HartleySan Posted December 29, 2012 Share Posted December 29, 2012 Larry, I read your previous post several times before posting my last reply, and I still don't get it. (Maybe I'm just being really dense about this one. Sorry.) I can't understand the purpose of the else statement though. Basically, if $errors is not an array, then the code just echoes $errors under the assumption that it's a scalar (likely a string) value, right? However, when would that ever be the case? As Graham demonstrated, forcing the $errors variable into an array in some cases and a non-array in other cases seems to add a lot of unnecessary overhead and headaches. Again, I'm obviously missing the point here, so I'd appreciate a little bit more of an explanation. I totally trust you know what you're talking about, but I wanted you to know why I can't understand why you're doing what you're doing. Link to comment Share on other sites More sharing options...
Larry Posted December 29, 2012 Share Posted December 29, 2012 I don't see a point in my restating the same concept for a third time. If the possible motivations for writing code in such a way is lost on you, then so be it. Link to comment Share on other sites More sharing options...
HartleySan Posted December 29, 2012 Share Posted December 29, 2012 I'm not trying to be rude, Larry, I'm asking for an honest explanation, that's it. I wouldn't be asking (again and again) if I understood. It's just that if you're using a variable as an array, why would it maybe be a string or another scalar value instead? I don't understand that. Certainly, you can force variables to be other types, but why would you ever want to do that in this case? As the coder, wouldn't you always be aware of whether the variable is a string or an array and just stick with that? In short, I feel like if you have to add the if/else statement you suggested because you're unsure of what type a variable might be (at least, in this case), then you're got some bigger issues to deal with in your code. If you don't want to explain your reasons or reply to this, that's fine, but the pursue question isn't that clear or else I wouldn't still be wondering after thinking about it quite a bit and sendy would not have asked about it in the first place. Also, I've read the entire post several times, and it's still not clear. Link to comment Share on other sites More sharing options...
old.graham Posted January 2, 2013 Share Posted January 2, 2013 Finally, I get it. Thanks for the second post, Larry. That was the one that clinched it for me. I had the same problem as HartleySan and had to read the posts several times. Still puzzled, I walked away from it and had a Eureka moment about an hour later. My code above is unnecessary. You don't have to force the error to be string or array, but I wouldn't have got it without all the input from the Advanced Members. All the best for the New Year to you all. Link to comment Share on other sites More sharing options...
Larry Posted January 2, 2013 Share Posted January 2, 2013 Great. Happy New Year to you, too! Link to comment Share on other sites More sharing options...

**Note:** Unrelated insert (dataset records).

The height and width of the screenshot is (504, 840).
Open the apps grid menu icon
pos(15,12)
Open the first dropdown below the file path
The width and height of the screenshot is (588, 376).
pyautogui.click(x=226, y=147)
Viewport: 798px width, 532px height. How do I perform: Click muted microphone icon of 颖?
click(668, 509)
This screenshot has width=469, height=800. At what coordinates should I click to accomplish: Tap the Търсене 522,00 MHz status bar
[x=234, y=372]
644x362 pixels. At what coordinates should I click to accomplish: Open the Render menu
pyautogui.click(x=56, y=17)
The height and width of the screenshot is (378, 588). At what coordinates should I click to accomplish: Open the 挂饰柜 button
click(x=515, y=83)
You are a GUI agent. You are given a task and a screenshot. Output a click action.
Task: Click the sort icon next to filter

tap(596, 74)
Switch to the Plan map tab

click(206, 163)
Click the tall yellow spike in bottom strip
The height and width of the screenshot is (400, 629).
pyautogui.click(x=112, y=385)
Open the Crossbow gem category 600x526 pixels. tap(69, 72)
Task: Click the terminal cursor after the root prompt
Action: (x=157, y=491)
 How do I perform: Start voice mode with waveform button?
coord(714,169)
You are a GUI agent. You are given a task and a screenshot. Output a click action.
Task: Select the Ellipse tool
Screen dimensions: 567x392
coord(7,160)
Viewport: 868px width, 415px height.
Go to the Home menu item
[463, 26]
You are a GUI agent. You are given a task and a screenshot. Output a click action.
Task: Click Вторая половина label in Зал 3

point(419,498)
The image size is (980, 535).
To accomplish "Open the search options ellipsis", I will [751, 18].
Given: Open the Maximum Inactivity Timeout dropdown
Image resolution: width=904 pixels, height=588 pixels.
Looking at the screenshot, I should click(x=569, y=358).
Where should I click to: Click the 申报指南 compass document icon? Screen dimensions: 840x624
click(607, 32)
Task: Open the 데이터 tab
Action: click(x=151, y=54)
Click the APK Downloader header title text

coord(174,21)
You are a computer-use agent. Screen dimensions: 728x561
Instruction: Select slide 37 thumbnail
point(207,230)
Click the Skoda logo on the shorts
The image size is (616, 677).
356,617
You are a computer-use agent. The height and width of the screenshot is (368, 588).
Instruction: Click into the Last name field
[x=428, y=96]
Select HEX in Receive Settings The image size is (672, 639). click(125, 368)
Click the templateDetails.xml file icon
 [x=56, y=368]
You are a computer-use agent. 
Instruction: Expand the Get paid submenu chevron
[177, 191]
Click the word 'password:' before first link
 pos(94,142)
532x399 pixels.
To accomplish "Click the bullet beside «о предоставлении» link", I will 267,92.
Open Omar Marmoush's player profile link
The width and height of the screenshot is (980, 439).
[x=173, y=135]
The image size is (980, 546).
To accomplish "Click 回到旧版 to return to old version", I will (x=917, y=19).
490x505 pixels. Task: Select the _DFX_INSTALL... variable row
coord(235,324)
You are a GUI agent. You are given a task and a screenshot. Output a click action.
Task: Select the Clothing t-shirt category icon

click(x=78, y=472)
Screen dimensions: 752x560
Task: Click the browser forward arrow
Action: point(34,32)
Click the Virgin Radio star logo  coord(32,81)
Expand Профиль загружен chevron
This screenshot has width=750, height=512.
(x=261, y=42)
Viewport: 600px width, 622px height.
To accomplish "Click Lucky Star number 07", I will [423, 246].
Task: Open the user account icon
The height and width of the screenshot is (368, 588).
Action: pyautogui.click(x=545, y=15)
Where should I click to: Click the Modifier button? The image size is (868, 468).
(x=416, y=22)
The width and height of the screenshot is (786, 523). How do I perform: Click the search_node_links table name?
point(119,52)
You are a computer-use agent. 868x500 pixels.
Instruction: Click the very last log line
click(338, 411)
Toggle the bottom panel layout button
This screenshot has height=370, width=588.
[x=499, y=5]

HartleySan Posted January 3, 2013 Share Posted January 3, 2013 I'm going to end my commenting on this topic by saying that I don't think this is a good pursue question. I totally get what you're aiming for, Larry, but this particular example is simply too arbitrary to serve its purpose well. By the rationale posed in this pursue question, every time before we want to use a variable, we have to first check the variable type using an if statement. This is total overkill for a vast majority of variables. For 99% of variables, we can safely assume what the type is at all times (since we, the coder, will be completely aware of the variable type having coded it ourselves). I'm as much a believer as anyone in using === and !== instead of == and != to check variable type, but executing an extra if statement every time to check a variable is unwarranted. There are times when a variable type should be checked, I agree, but the $errors variable is not a good example of this, as the variable is obviously always an array. That's why I have issue with this pursue question, Larry. Link to comment Share on other sites More sharing options...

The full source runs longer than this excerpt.